THE TASK – From the material below, retype exactly the lines that begin at the line with "This screenshot has" and end after the line with "Image resolution: width=1366"; pictures stay out of the copy.

RECORDS FOR THE EXERCISE –
Start of Block
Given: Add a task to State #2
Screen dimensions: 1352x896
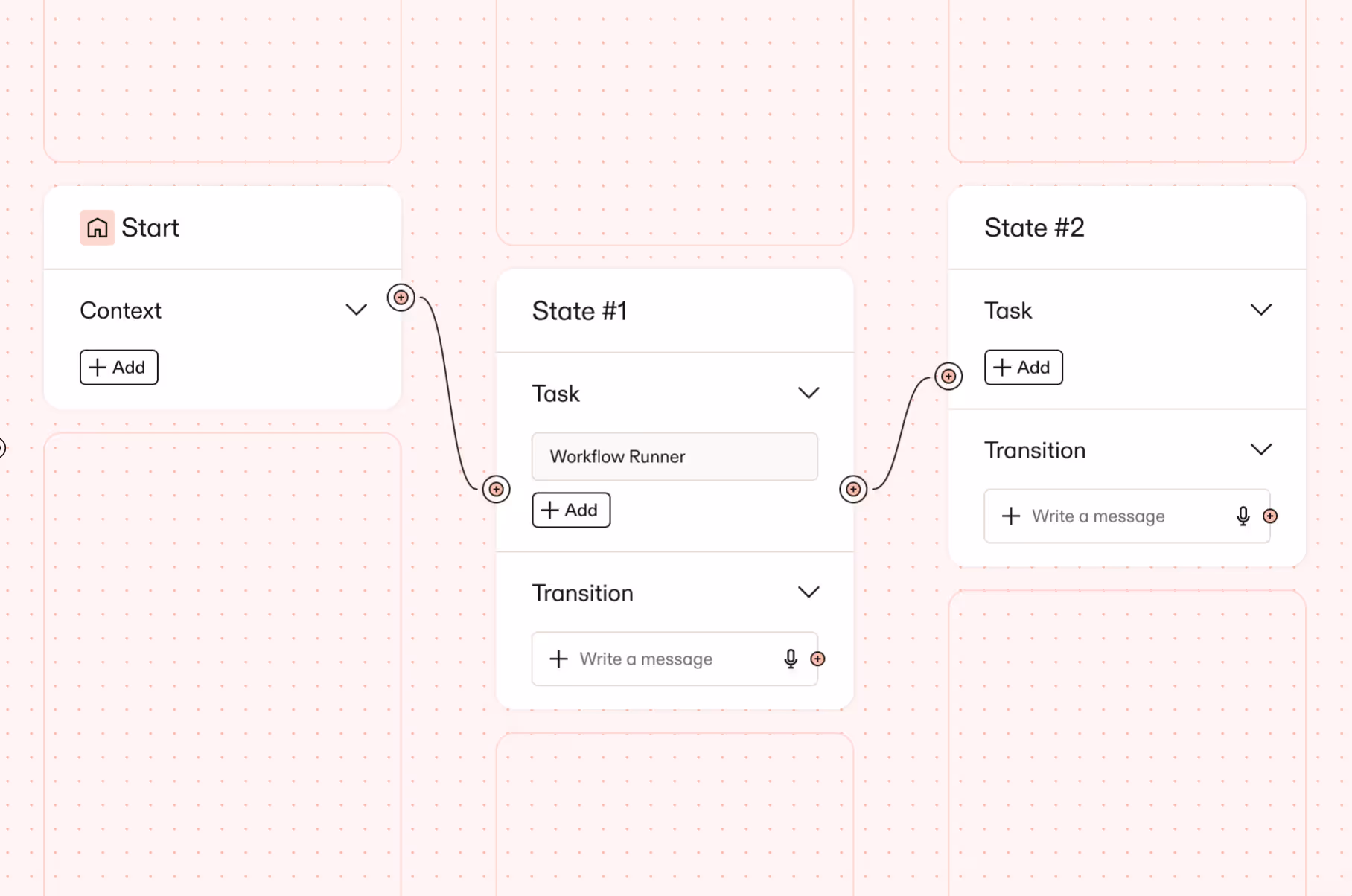Looking at the screenshot, I should 1023,368.
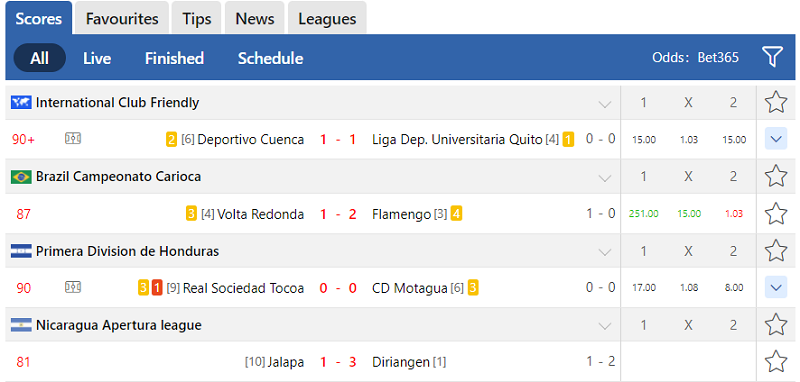Click the Honduras flag icon

(21, 251)
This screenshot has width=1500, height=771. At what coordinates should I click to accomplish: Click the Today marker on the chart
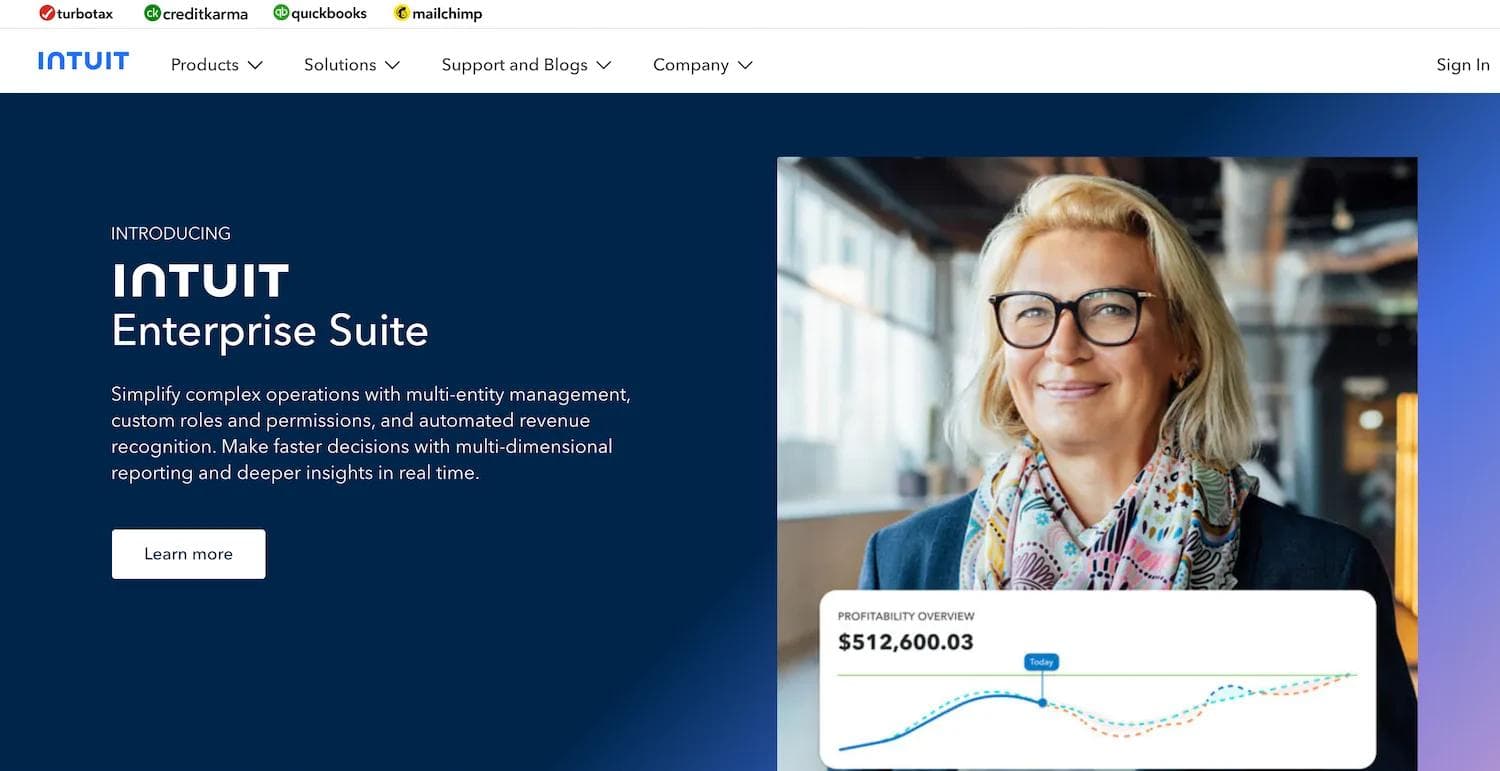tap(1040, 661)
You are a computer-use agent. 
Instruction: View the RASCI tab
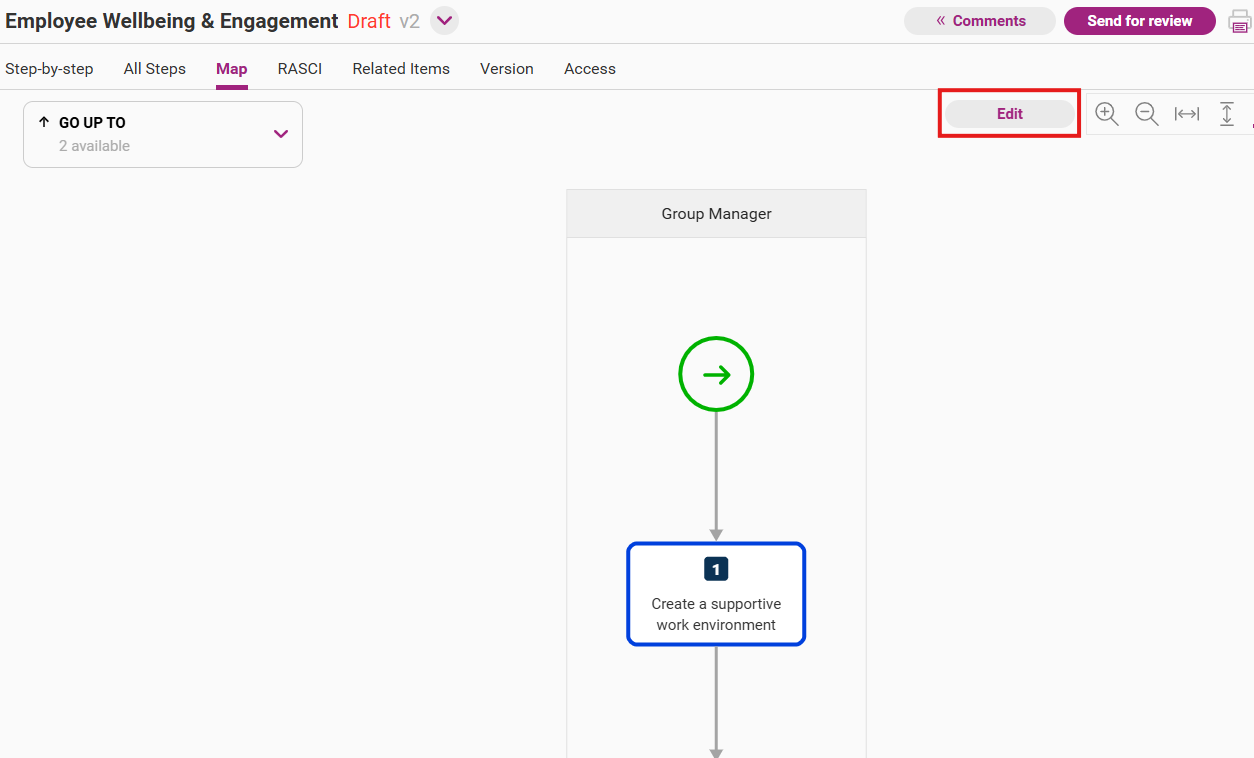[x=300, y=69]
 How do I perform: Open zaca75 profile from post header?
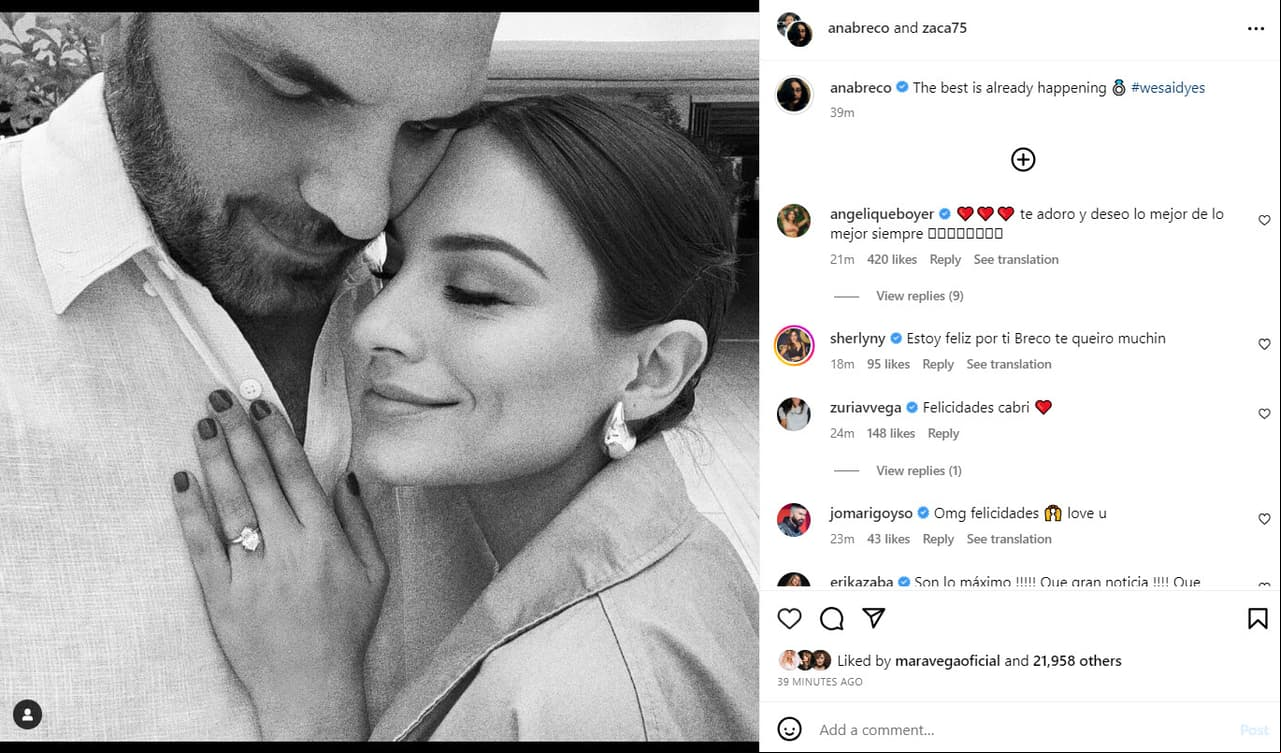pos(944,28)
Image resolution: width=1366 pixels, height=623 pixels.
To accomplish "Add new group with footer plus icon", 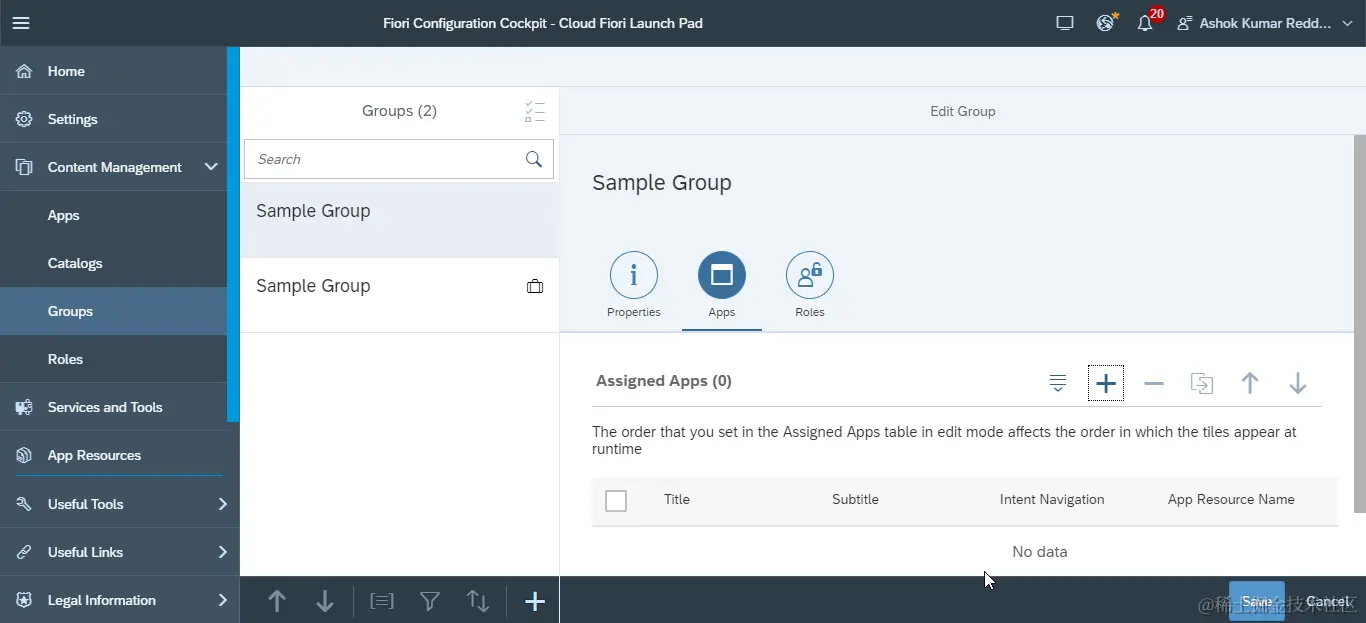I will (x=535, y=601).

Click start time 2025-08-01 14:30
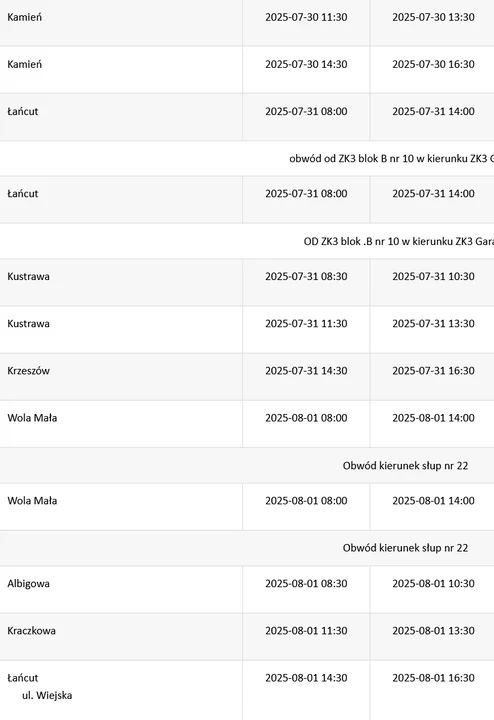pos(306,678)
End of Block
EXERCISE SOLUTION –
This screenshot has width=1500, height=771. At what coordinates should I click to accomplish: Click the Today marker on the chart
tap(1040, 661)
You are a computer-use agent. 
Instruction: View the RASCI tab
[x=300, y=69]
 How do I perform: Open zaca75 profile from post header?
pos(944,28)
Image resolution: width=1366 pixels, height=623 pixels.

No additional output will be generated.